Basta un intervento sul FT a far saltare i nervi ai 5 stelle: in Senato spezzano il clima rispettoso scagliandosi contro Salvini e Meloni per troncare ogni progetto di unità nazionale attorno all'ex presidente Bce. Mentre Conte è tra i pochi che neanche lo nomina

Alla fine, proprio all’ultimo intervento, la caciara sporca il clima, fino a quel momento grave, rispettoso, pieno di emozione. Anche il “barbaro”, inteso come Matteo Salvini, aveva tenuto un tono consono. Ecco Gianluca Perilli, capogruppo dei Cinque stelle al Senato, che si mette a urlare in faccia a Salvini di non essere ipocrita, gli dà del “monumento all’incoerenza”, gli chiede “quale aiuto sia arrivato se non le dichiarazioni propagandistiche”, butta nel calderone Giorgia Meloni accusandola di aver dato del “criminale” al premier, è un buon indicatore di come da ieri il clima sia cambiato. Davvero un commizieto. A occhio, i primi a essere imbarazzati sono quelli del governo, perché “se voleva rafforzare Conte, non è così se si fa”....
 
Emiciclo semi deserto, mascherine, commessi che cospargono di disinfettante i microfoni: “Ma perché l’ha buttata in caciara?” si chiede, ad esempio, Andrea Cangini. A frittata fatta, ti spiegano che è stata una grande mossa tattica: “Leggi tra le righe – spiega un senatore grillino, mentre Perilli sta ancora parlando – è tutta tattica. L’obiettivo è uccidere nella culla il bambino dell’unità nazionale e delle decisioni prese insieme all’opposizione”. Il bambino sarebbe Draghi, la culla il governo per l’emergenza nazionale. È bastato un intervento sul Financial Times, a far saltare i nervi. Poi è chiaro, Conte dissimula, Perilli sbrocca.

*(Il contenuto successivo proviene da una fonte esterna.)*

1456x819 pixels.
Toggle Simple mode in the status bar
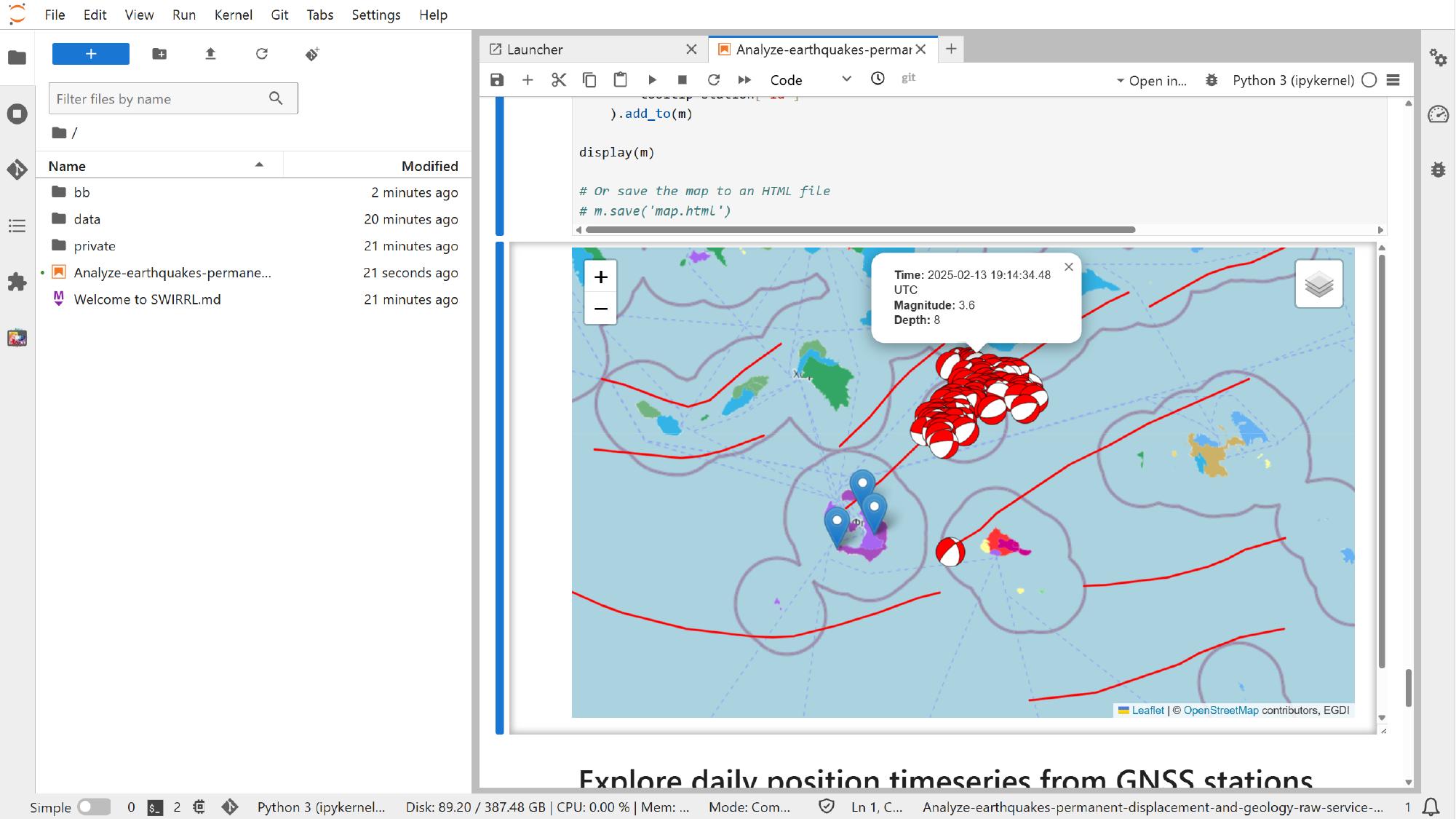pyautogui.click(x=94, y=807)
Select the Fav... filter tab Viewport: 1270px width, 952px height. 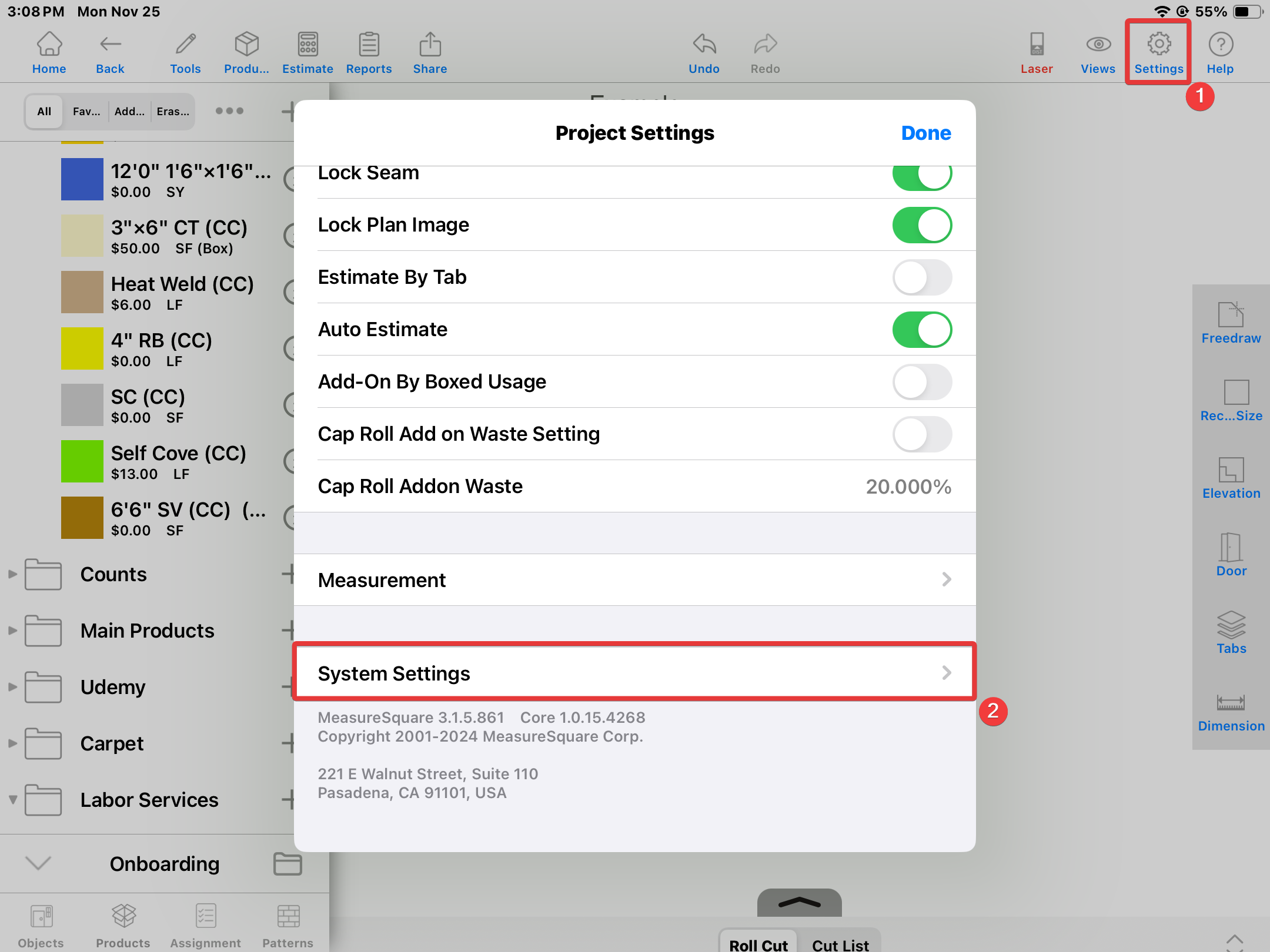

Del resto le parole dell’ex governatore, innominato dal premier, sono diventate il filo conduttore di parecchi interventi: “Agire con forza per evitare la depressione, serve più debito pubblico. Lo Stato deve proteggere i cittadini dalla perdita del lavoro”. È proprio così. Il premier l’ha letta in chiave tutta interna, vendendo il pericolo che un peso massimo si imponga sui pesi più leggeri: “Io ci ho sempre messo e continuo a metterci la faccia”, ripete ai suoi.
Il mood è sempre lo stesso: cercare di compattare il paese nella fase emergenziale, fare i conti dopo. E, soprattutto, non condividere la tolda di comando con Salvini. C’è un calcolo politico, certo, ma pesa anche il fattore personale e le antiche ruggini. Anche se in parecchi, anche dentro il Pd, gli dicono di “aprire e condividere” perché, in questa situazione trasformare il consenso in protesta è un attimo. Dunque, meglio condividere le responsabilità da subito, che non si significa governissimo ma, appunto, condivisione.
La principale differenza nel discorso reiterato a Palazzo Madama dopo che ieri era andato in scena alla Camera è proprio su questo punto: “Sono disponibile a una condivisione delle misure con l’opposizione”. Ma nulla ha aggiunto sul come e sul che cosa, al punto da sembrare un atto dovuto. E infatti Salvini è stato lesto a replicare: “La collaborazione non è un garbato ascolto. Se ci vuole collaborativi allora lavoriamo insieme, se ci è richiesto un aiuto allora lavoriamo insieme”. La stessa linea della forzista Anna Maria Bernini: “La collaborazione è un lavorare con, non obbedire, non diamo cambiali in bianco”. 
Il punto è che alla fine del tunnel Conte vede Draghi come uno spauracchio per rimpiazzarlo. E considera il gioco delle opposizioni strumentale. “E’ convinto che nemmeno Salvini e Meloni vogliano un governo Draghi – spiega un parlamentare a lui molto vicino – ma che lo utilizzino come clava per destabilizzarlo”. Un’ipotesi alla quale il capo del governo è totalmente indisponibile. La puzza di bruciato è arrivata fin sotto il suo scranno quando il segretario della Lega ha ringraziato l’ex governatore della Bce per le sue parole: “Ci serve l’aiuto di tutti e anche il suo, sono contento di questa intervista e di quel che potrebbe nascere”. Un esponente di governo sibila: “Ma come, fino a qualche mese fa lo descriveva come complice di Bruxelles nel nostro massacro”.
E’ significativo anche il silenzio del Pd sul tema. Nessuno lo nomina in aula, a partire dal capogruppo Andrea Marcucci. Ma per quanto un pezzo del Pd non veda di buon occhio le grandi manovre intorno a Draghi (“Un suo ruolo in un futuro governo è fuori portata e fuori luogo”, ha tagliato corto il capogruppo Dem in Europa Brando Benifei), i banchi dem sono rimasti basiti nell’ascoltare Perilli. Perché è un gioco sottile di messaggi in bottiglia e tattiche quello di tentare di neutralizzare le opposizioni coinvolgendole, sfilandogli l’arma del consenso post crisi e dello spauracchio Draghi. Un lavorio di fioretto, che con la clava rischia di essere distrutto.
Con il bollettino di guerra puntualmente sfornato ogni giorno alle 18 dalla Protezione civile, sono iniziate in maniera conclamata le grandi manovre per il dopo. Un dopo dal quale Matteo Renzi sembra già sfilarsi, invocando una Commissione d’inchiesta sulla gestione dell’emergenza del governo di cui pure i suoi fanno parte. “Con Draghi siamo in sintonia, serve uno shock, un’azione straordinaria”, dice il premier all’Ansa che lo intercetta mentre se ne va dal Senato. Come a dire: quel che serve lo faccio io, non ho bisogno di sostituti.